- PAGE TEXT -
%%
Tunisian journalist Chadha Hadj Mbarek is in pretrial detention on anti-state charges amid an ongoing investigation into her involvement with a digital content company.
Mbarek, a journalist and a social media content editor at local independent content creation services firm Instalingo, was arrested from her home in the city of Sousse, south of the capital Tunis on October 5, 2021, on charges of conspiring against state security, disturbing public order, and offending the office of President Kais Saied.
On June 19, 2023, a judge dismissed the case and charges against Mbarek and ordered her release. However, the state prosecutor filed an appeal, and on July 22, 2023, Tunisian security forces stormed Mbarek’s home in Sousse and re-arrested her pending investigation in the same case.
Since 2021, Mbarek’s hearings have been repeatedly postponed, and as of late 2024, she has not been sentenced. In October 2024, a judge transferred Mbarek’s trial from Sousse to another court in Tunis, forcing her family and lawyer to travel to see her during hearings, according to a local journalist who is following the case and spoke to CPJ on the condition of anonymity, citing fear of reprisal.
Mbarek is one of 41 people prosecuted in connection to their work at Instalingo since September 2021 due to accusations that Instalingo was hired by members of the Ennahda opposition party to distribute content critical of Saied’s government. The local journalist told CPJ that Saied is making an example of Mbarek, who is the only journalist of the 14 people detained in this case, as a way to indicate his government’s intolerance for independent journalism since he dismissed the prime minister, froze parliament, and granted himself judicial powers in July 2021.
%%
- GIVEN DATA -
%%
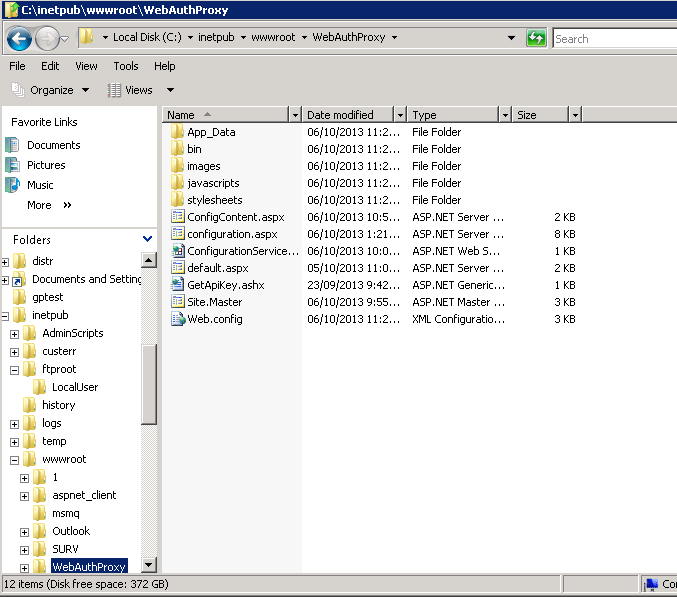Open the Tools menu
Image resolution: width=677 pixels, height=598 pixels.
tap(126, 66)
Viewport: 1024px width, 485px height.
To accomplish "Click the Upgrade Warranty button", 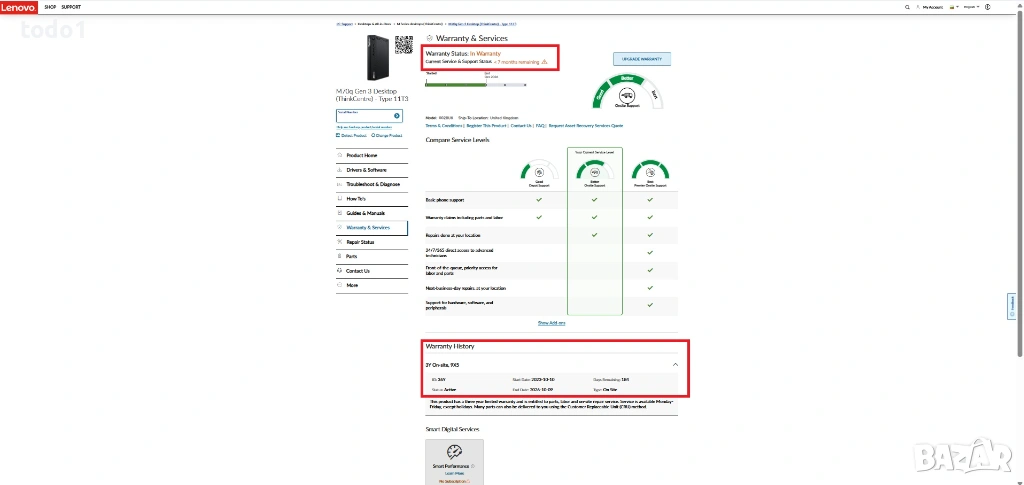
%%
- TASKS TO CARRY OUT -
[1] Using the text about journalist Chadha Hadj Mbarek, say whether each statement agrees with it, answering yes or no and quoting the words that decide it. (a) Mbarek was first arrested at her home in Tunis. (b) A judge dismissed the charges against her in June 2023. (c) Mbarek is one of 14 journalists detained in the Instalingo case.
[2] Carry on the text about journalist Chadha Hadj Mbarek after its last sentence.
The rows are taken from a different source than the text.

- ANSWERS FOR THIS EXERCISE -
[1]
(a) No: "was arrested from her home in the city of Sousse, south of the capital Tunis"
(b) Yes: "On June 19, 2023, a judge dismissed the case and charges against Mbarek and ordered her release."
(c) No: "who is the only journalist of the 14 people detained in this case"

[2]
Mbarek was previously not listed in CPJ’s prison census because the organization was not aware of the link between her social media work and her arrest. Local journalists told CPJ this year that they believe her arrest was the beginning of a renewed crackdown on the media which intensified in the lead-up to Saied’s reelection in October 2024.
Mbarek is currently held at Al-Mas’adin prison in Sousse, and suffers from kidney disease and hearing loss that worsened in custody due to lack of medical attention. Recently, she has received treatment in prison for these ailments, the local journalist told CPJ.
In late 2024, CPJ emailed the presidency’s office requesting comment on Mbarek’s case, but did not receive a reply.